The most important takeaway: having photo organization makes finding and sharing your photos much simpler.
One thing I don’t love about the Google Photos platform is that you can’t remove a single person in that album. To delete a member of the album, you have to delete the album and re-share it out to the group.
Finding photos of a particular person: create an auto-update album on your travel companions and family members.
Google’s artificial intelligence auto update detects changes to your account. Create a folder for a specific person (see directions below). Every time you add a photo to Google Photos, Google will recognize that there is a new photo, detect who is in the image, and automatically add it to the appropriate album.
For family members: You can share this album to the broader family. This creates an automatic archive of photos of a particular person.

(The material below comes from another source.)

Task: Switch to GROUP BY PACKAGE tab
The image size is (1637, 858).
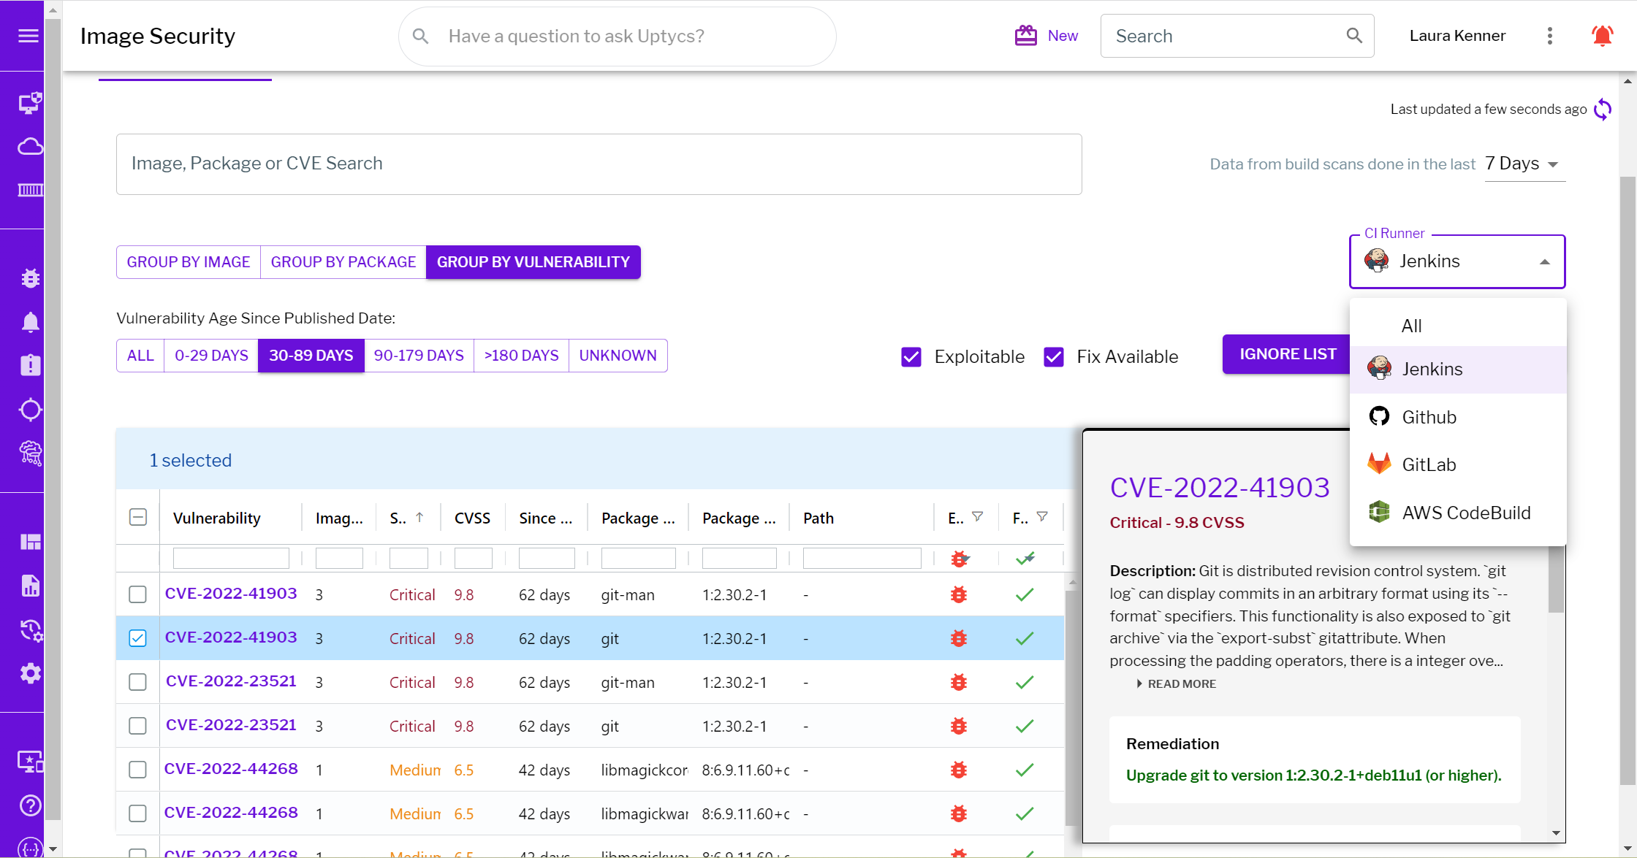Action: [x=343, y=262]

How to create an auto-update album:
- Click “Albums” on the left hand navigation
- On the top navigation, click “People & Pets”
- Select a particular person’s image — We will choose “Sophia” for this example
- Click Sophia’s image
- Edit the name of this person next to the photo thumbnail
- A list of all the photos (up to 20,000) will appear of this person
- Click “Share as Album”
- Google will create an album
- Name it “[Name of Person] – Auto Update Album”
- Optional: Send it that person or a group of people
On a go-forward basis, Google will add every new photo you add to Google Photos to a particular person’s album. Google automatically sends a notification to anybody that is part of that album.
A benefit in this approach:
- You don’t have to remember to send friends and family pictures.
- You have an entire archive of a single person’s photos.